East Leeds

Club information
- Full name: East Leeds Amateur Rugby League Football Club
- Nickname: Owls
- Colours: Red and White
- Founded: 1979; 47 years ago

Current details
- Ground: Richmond Hill, 81 Easy Road, Leeds, LS9 8QS;
- Competition: National Conference League

= East Leeds A.R.L.F.C. =

English amateur rugby league club

East Leeds are an amateur rugby league football club from Leeds, West Yorkshire. The club currently competes in the National Conference League. The club also operates a number of junior teams.
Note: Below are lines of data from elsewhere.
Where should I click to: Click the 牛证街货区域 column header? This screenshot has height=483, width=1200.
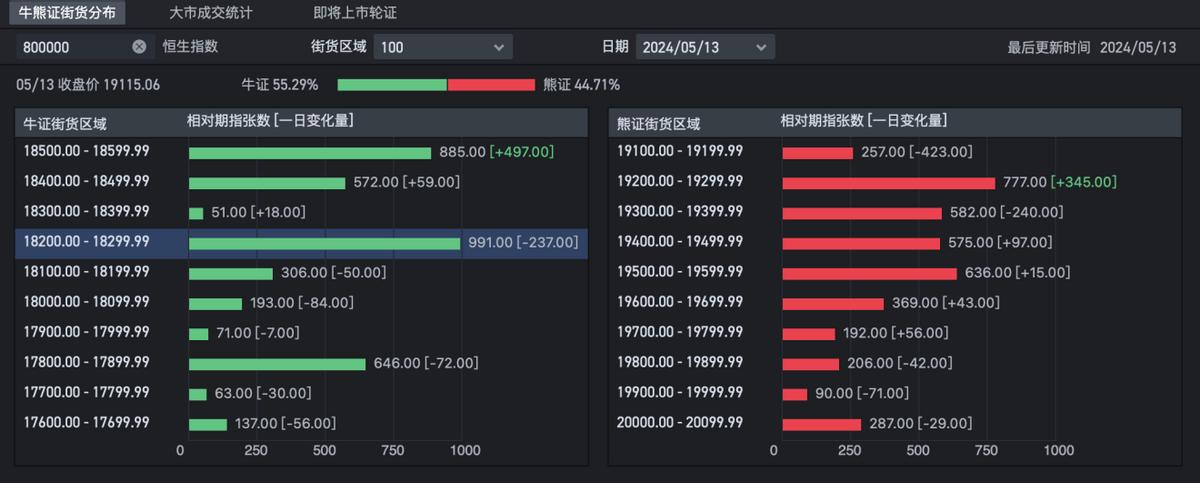65,124
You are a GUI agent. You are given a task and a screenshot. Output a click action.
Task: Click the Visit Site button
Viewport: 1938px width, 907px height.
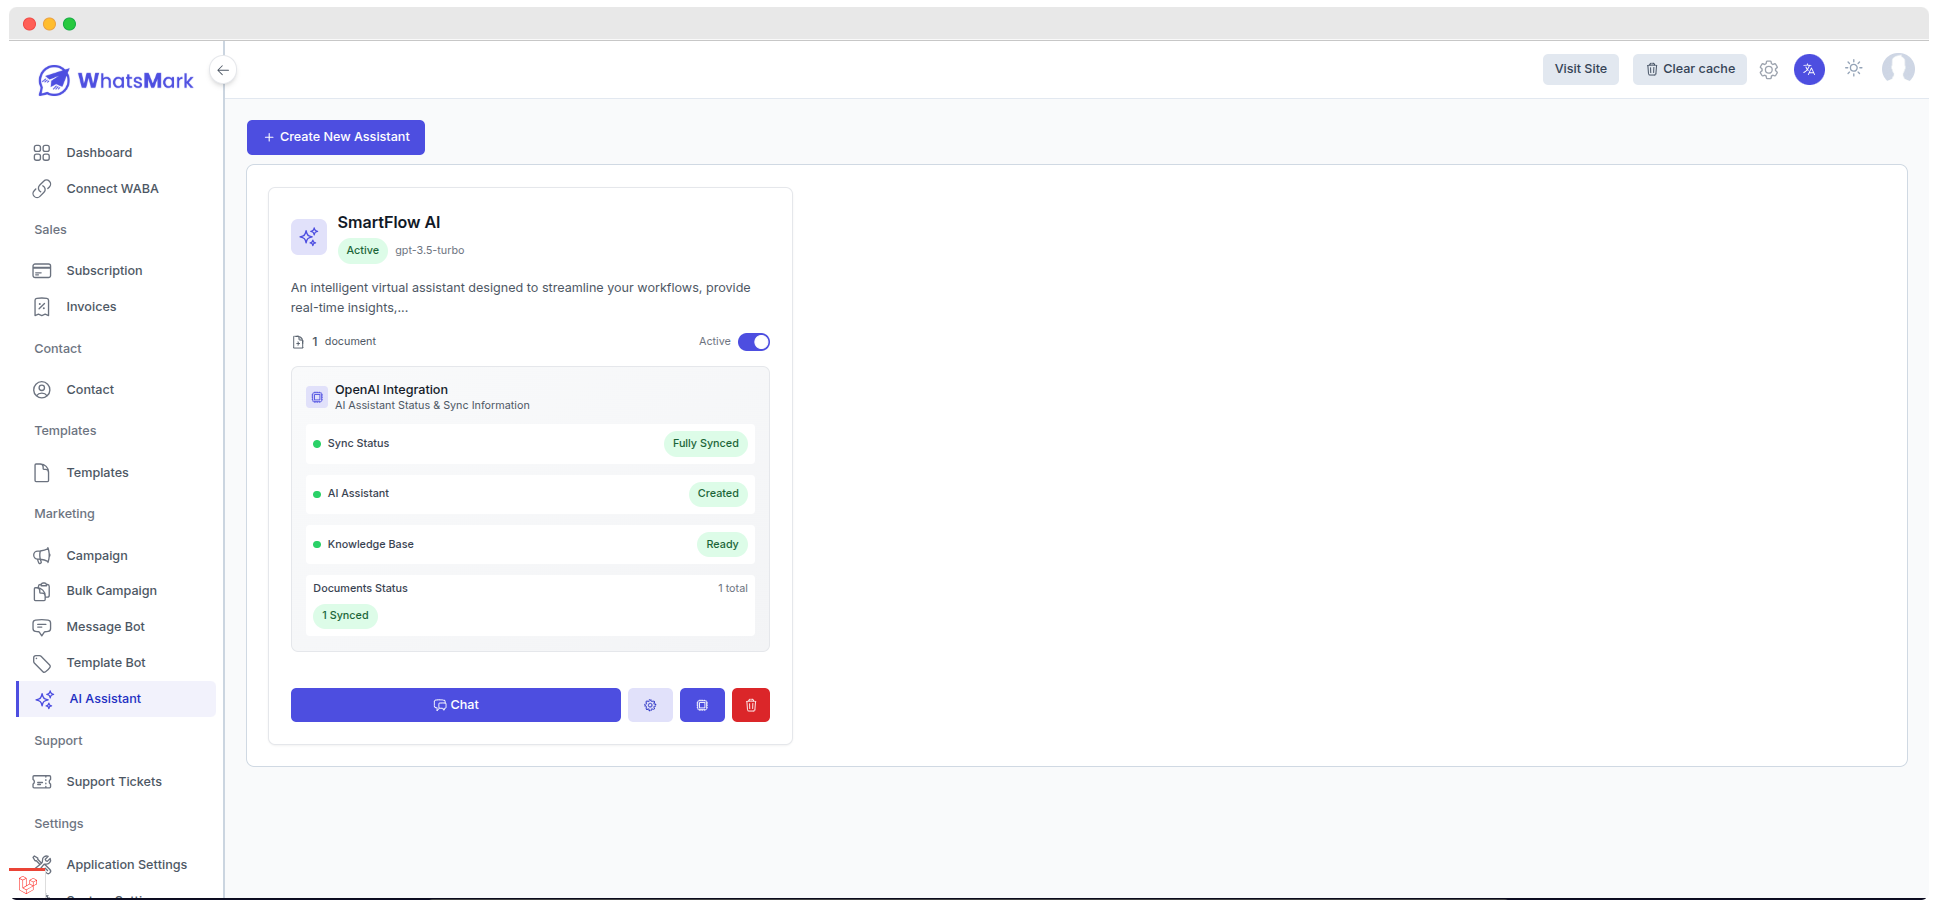1581,69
Founded by Glen Davies and Rod Keeligan, East Leeds ARLC began life in 1979 as an under-11’s team. Run from the Black Dog Pub they were called the Black Dog Pups. When the teams expanded the next season it moved to East Leeds Working Men’s club. The club closed in 2008, leaving East Leeds ARLFC playing out of Harehills Liberal Club. In 2010 the team got funding and took ownership of the building previously owned by East Leeds Working men’s club. The building is owned by a registered charity called East Leeds Community Sports Club Registered Charity Number 1137140

==Notable players==
Leroy Rivett,
Richie Mathers,
Danny McGuire,
Chris Clarkson, Mikołaj Olędzki, Lois Forsell, Rob Roberts, Sam Eseh and Cai Taylor-Wray.